Excerpt provided START

How to help your friend or roommate

Every situation is unique.

It’s important that your responses to abuse always reflect those differences. Some tips, however, are broadly applicable and can help you support a friend or roommate in a number of different circumstances.

The following suggestions include ways to support a friend or roommate dealing with abusive relationships.

  • Don’t be afraid to reach out to someone you think might need help (and is open to receiving your help). Center their safety in your concerns, letting them know you’re available and want to help.
  • Be supportive, listen patiently, and honor their decisions. Emphasize that abuse is never their fault and that they deserve a healthy and respectful relationship. Continue to be supportive of them even if you disagree with choices that they make.
  • Help your friend or roommate create a safety plan that works for their needs. Ask them how they’d like you to respond in moments of crisis, including who to contact, at what point to get help, and how—including whether or not to contact law enforcement. Create code words to indicate when they need help.

Excerpt provided END
Provided material START

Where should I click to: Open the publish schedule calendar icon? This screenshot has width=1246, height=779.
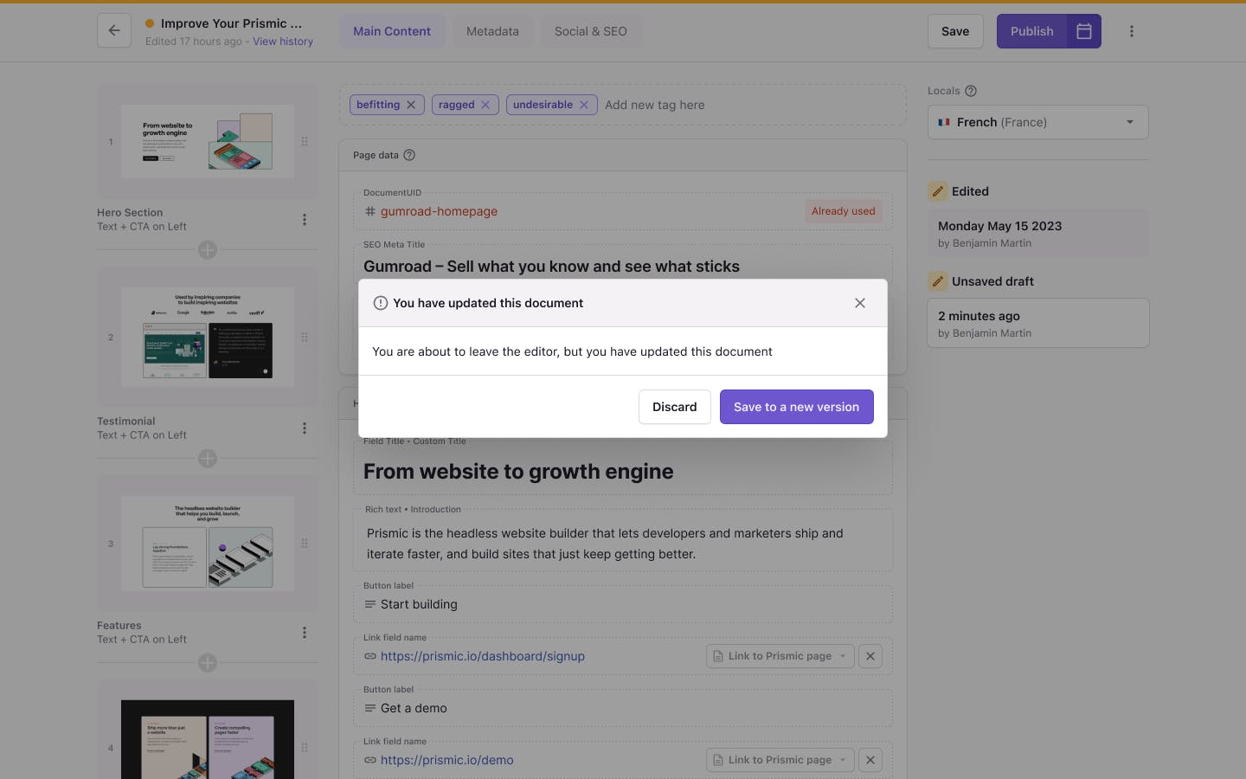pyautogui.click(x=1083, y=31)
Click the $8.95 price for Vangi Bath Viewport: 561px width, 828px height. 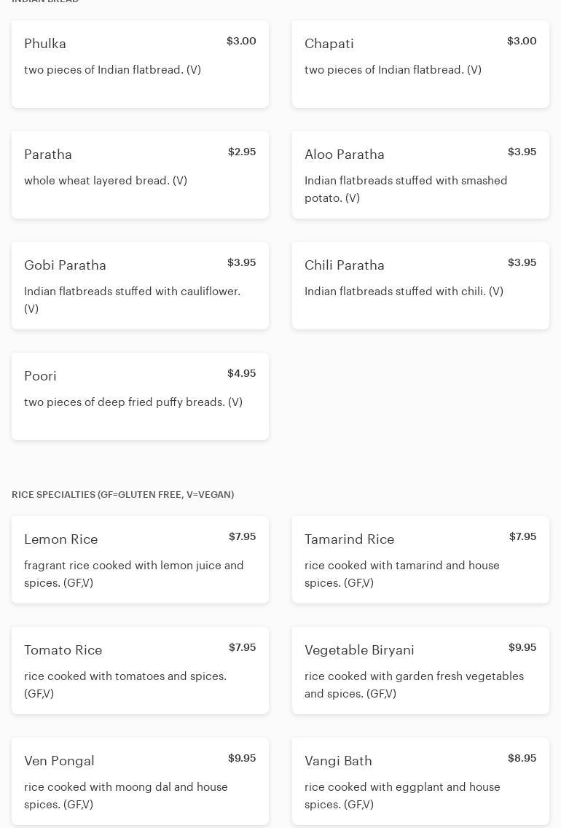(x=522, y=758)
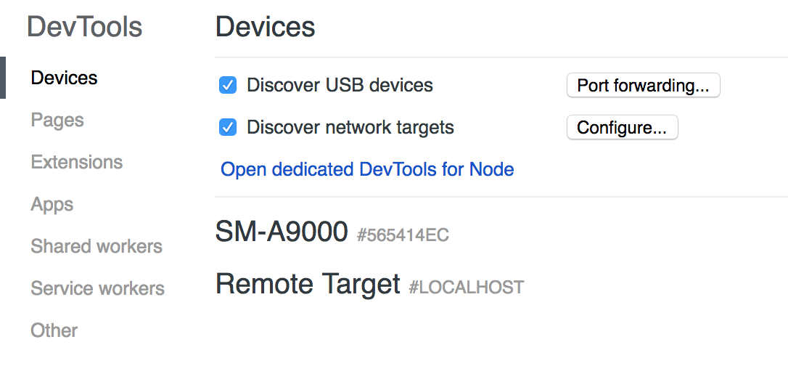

Provided material END

▶ [Activities]:
1. In the guide on helping a friend or roommate, what does it suggest creating to signal when the friend needs help?
2. Extend the guide on supporting a friend or roommate in an abusive relationship, picking up after its last bullet point.

▶ [Your written answers]:
1. Code words.

2.
  • Brainstorm plans for situations in which your friend’s or roommate’s phone, money, keys, ID, or other valuable items are lost or stolen, including ways to transfer money or seek help. Hold on to copies of their important documents in case the originals are stolen or destroyed.
  • Help your friend or roommate create an emotional safety plan that includes activities you can do together. If abuse is less frequent or severe when more people are around, make additional plans to hang out or schedule group study sessions when your friend or roommate’s partner is likely to be around.
  • Document any abuse as much as possible, even if it’s not visible or obvious. List dates and descriptions, and keep documentation in a place hidden away from their partner(s).
  • Identify resources that can further support your friend or roommate, including school or community services or love is respect.

 

Remember to look out for your own safety, too.

A few simple precautions and reminders to minimize the risk of harm while helping others.

Add a lock to your bedroom door if you don’t already have one. A door stopper wedged under the door from the inside is a suitable alternative until you can get a solid lock installed.

Keep a charged phone with you at all times.

Ask nearby friends or family if you can stay with them for a couple nights if you feel uncomfortable or unsafe at your own place.

If possible, visit school counselors or medical professionals to address stress or secondary trauma.

Remember to use caution when getting involved in situations of abuse and avoid putting yourself or others in physical danger. Asking unrelated questions can sometimes help to distract and de-escalate high-stress situations; simply being present can also make the individual less inclined to abuse.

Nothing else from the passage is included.